Australia is set to Launch the Largest-Ever Class Action in that Country against Apple in the New Year
In our report covering the 10th Class Action against Apple an Australian reader commented that "In Australia a product must be of acceptable quality and must continue to function for the full duration of the contracted period or even longer if item is considered above average market value compared to similar items. Apple will be forced without a doubt to repair/replace or make good on all effected devices going back two and a half years. You can bet your sweet ass on that. No company can impose warranty terms in Australia that negate consumer law – Period!" Well, we're about to see an Australian law firm launch a class action lawsuit in 'early 2018,' according to a new report posted by Australia's The New Daily.

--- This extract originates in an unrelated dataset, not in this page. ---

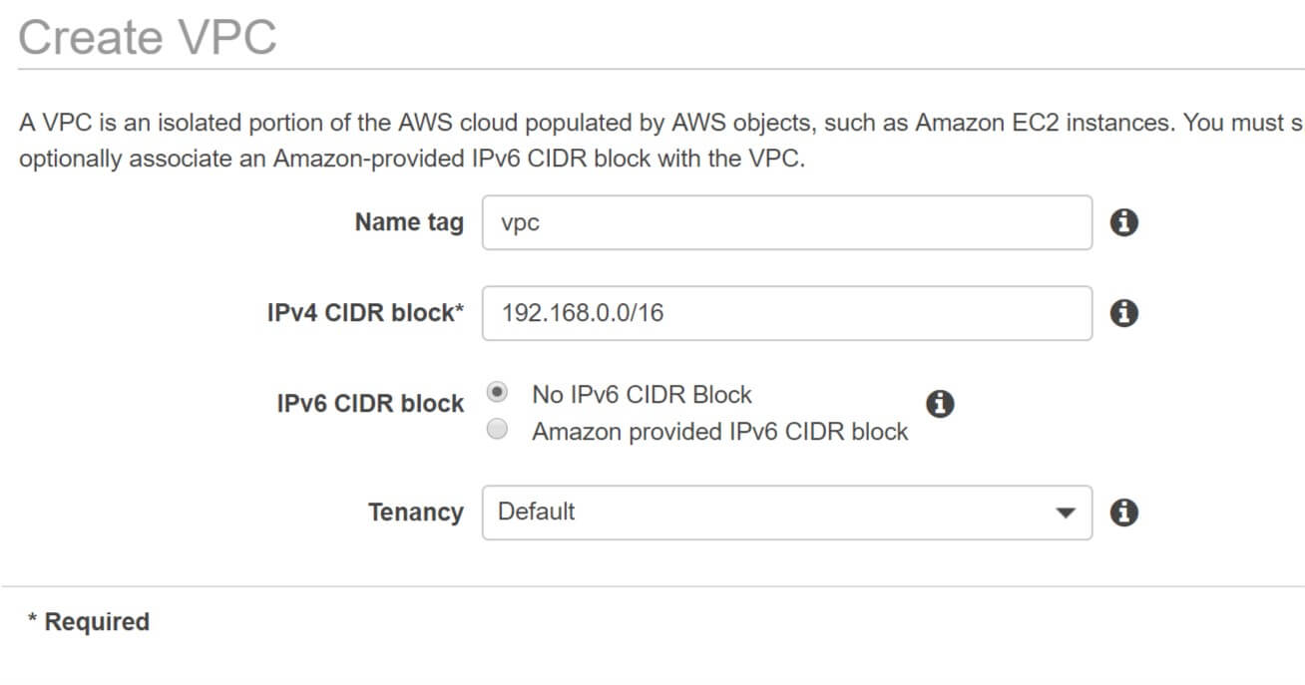Click the info icon beside Tenancy dropdown

[1124, 513]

The report noted that The Australian 'Shine' law firm is touting it will be the largest-ever class action filed in Australia. In part of its investigation, Shine alleged Apple's behavior 'misled' consumers into believing their iPhones were malfunctioning and caused them to upgrade to newer, more expensive models.

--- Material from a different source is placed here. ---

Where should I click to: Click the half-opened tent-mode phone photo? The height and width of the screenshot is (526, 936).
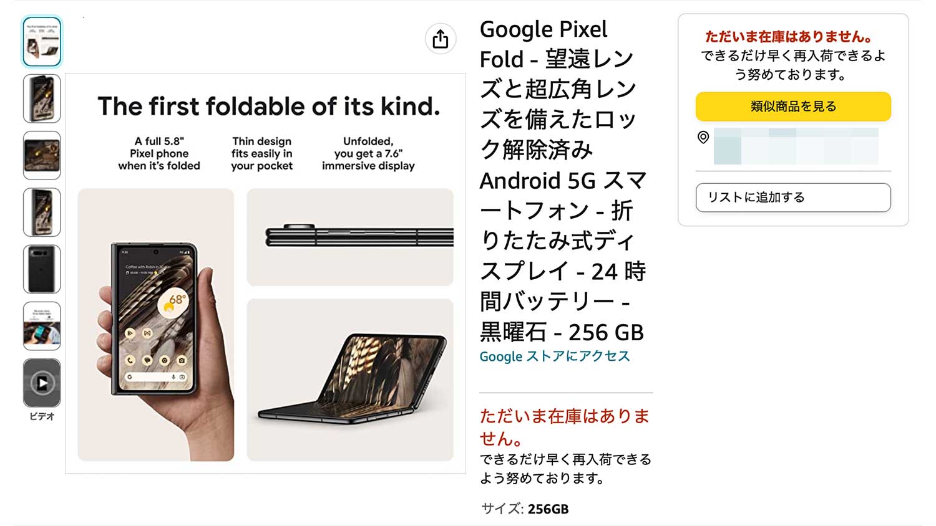pos(350,380)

Jan Saddler, Shine Lawyers' class-action expert, estimated more than five million Australians have been affected.
Saddler noted that "Corporate deception is a serious and punishable offense. Apple, by its own admission, has misled millions of consumers globally into believing that their iPhones were malfunctioning, causing them to upgrade to newer and more costly devices."
Finder research shows Australians purchased 2.7 million iPhones in 2016 alone, with total costs equating to $3.2 billion dollars.
However, a leading software development expert says it may be difficult to prove that Apple slowed down these phones to increase sales." You could read more about this story here.
While the class action lawsuits against Apple began hitting the courts in the U.S. last Friday, it's now rapidly spilling over to other countries such as Israel, France, South Korea and Australia with no end in sight.
While the Australian law firm claims it'll be the largest-ever class action, it's likely not come close to touching the $999 billion class action lawsuit filed last week by Violetta Mailyan of California.